In the Soviet Union the government manifestly failed. It oppressed and murdered its own citizens while leaving the mass of people in poverty. However, since the illusion of success had to be maintained at all costs, volunteerism was discouraged. After all, there were no problems which required private action.
Today the Russian government fails its people. Not quite so dramatically as the old Soviet Union, but still, bad enough. Without totalitarian controls, people now are volunteering to help those in need. Which is wonderful. But it isn’t easy.
Reports the Washington Post:
The rapid emergence of volunteer efforts, fueled in large part by social media, coincides with the eruption of public political protest — and that’s not by happenstance. There is an overlap between the political opposition and those who have become fed up with a corrupt government that delivers little and who have decided to take matters into their own hands.
Legislation to regulate volunteers has been introduced in the State Duma, or lower house of parliament, by President Vladimir Putin’s United Russia party. Backers say it will ensure that volunteer activity conforms to the government’s priorities and doesn’t conflict with Kremlin policy.
Officials aren’t the only ones hostile to volunteerism. Russia’s Soviet past, when the government controlled all aspects of life, has left it with a population that is accustomed to the idea that the government should provide for its citizens and that is suspicious of volunteer organizations.

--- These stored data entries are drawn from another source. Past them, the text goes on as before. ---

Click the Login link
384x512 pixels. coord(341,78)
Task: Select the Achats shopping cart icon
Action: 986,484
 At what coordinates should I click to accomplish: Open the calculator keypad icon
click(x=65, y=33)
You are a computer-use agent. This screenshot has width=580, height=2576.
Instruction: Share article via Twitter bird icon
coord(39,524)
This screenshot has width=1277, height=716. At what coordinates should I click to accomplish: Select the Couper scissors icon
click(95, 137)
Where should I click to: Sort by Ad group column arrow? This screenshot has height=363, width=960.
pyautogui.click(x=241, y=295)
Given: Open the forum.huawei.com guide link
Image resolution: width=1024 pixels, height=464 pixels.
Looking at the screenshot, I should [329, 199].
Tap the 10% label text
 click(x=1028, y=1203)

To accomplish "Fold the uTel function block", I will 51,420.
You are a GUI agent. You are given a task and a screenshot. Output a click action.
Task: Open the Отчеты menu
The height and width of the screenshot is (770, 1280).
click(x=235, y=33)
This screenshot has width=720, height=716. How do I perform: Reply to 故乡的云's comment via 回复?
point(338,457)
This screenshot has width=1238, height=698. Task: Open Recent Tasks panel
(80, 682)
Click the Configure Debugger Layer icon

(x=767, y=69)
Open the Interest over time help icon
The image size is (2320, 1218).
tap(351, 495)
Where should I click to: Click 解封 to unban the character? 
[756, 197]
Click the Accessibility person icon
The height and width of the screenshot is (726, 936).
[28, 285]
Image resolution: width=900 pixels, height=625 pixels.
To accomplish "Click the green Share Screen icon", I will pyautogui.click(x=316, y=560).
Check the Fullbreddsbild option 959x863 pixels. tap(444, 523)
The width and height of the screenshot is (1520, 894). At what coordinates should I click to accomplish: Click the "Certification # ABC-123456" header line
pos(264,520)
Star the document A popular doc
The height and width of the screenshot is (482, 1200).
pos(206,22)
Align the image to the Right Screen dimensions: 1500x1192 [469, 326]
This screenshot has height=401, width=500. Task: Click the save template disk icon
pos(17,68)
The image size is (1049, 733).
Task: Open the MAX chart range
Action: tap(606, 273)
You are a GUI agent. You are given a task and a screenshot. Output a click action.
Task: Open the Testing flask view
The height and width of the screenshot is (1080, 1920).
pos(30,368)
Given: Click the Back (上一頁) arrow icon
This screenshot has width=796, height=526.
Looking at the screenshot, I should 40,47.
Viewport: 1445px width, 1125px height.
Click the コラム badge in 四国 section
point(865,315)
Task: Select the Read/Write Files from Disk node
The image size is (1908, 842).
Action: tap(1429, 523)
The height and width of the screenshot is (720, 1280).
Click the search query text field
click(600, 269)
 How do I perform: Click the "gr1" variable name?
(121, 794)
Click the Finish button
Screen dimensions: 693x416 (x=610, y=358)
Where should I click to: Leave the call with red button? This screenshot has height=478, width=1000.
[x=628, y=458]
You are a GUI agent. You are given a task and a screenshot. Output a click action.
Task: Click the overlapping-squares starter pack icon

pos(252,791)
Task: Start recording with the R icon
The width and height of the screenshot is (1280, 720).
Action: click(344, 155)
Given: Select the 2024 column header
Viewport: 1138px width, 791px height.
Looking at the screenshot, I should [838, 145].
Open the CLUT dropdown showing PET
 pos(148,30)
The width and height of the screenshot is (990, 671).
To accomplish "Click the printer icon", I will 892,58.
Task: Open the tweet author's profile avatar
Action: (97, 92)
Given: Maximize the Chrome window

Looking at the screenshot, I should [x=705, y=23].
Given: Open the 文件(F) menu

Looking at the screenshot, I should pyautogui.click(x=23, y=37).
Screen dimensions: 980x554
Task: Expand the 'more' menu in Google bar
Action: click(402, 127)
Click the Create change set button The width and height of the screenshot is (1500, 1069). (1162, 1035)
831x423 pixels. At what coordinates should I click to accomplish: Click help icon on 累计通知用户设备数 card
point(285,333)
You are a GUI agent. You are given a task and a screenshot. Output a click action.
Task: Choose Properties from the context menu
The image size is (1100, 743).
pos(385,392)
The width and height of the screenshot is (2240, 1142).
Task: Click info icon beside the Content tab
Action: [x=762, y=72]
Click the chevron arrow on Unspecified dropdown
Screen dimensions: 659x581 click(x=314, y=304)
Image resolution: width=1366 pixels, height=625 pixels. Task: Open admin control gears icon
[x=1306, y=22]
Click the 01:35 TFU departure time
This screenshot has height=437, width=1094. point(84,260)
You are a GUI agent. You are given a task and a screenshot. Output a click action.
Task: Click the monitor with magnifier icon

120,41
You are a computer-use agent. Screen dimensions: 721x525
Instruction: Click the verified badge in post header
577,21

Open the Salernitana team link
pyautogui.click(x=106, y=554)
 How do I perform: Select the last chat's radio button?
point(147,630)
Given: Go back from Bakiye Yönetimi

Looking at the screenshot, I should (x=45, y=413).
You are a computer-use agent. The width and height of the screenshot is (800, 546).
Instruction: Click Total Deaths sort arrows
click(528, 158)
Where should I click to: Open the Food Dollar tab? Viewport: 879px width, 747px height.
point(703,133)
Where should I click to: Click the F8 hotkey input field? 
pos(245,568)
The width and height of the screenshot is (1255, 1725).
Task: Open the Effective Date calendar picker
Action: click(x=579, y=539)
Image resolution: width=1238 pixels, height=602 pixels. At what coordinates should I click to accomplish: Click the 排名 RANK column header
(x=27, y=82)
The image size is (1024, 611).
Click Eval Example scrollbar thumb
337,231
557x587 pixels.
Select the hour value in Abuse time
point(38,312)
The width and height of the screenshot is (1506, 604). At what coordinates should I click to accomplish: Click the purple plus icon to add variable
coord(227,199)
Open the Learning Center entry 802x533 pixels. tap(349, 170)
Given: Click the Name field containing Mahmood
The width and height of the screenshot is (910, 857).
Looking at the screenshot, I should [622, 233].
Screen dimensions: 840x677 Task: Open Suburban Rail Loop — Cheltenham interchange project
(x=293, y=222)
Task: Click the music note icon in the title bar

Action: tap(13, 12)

A 2012 poll found that more than half the population disapproves of them, said Boris Dubin, a sociologist with the Levada Center in Moscow.
When communism collapsed hope for rapid reform and transformation of the Soviet empire was high. It turns out that it was harder than most of us imagined for people to make the admittedly huge jump from totalitarian communism to democratic capitalism. The Central and Eastern European states, which spent less time as part of the Evil Empire, recovered the most quickly, though Bulgaria and Romania continue to have difficulties even as members of the European Union.
However, the new countries which emerged from the U.S.S.R. suffered not only politically and economically, but culturally. Including the widespread assumptions that government is supposed to take care of all problems and that people are supposed to do what the government wants. The idea of people organizing to help one another remains foreign, more than two decades after the Soviet Union disappeared into oblivion.
The tragedy of Soviet communism continues.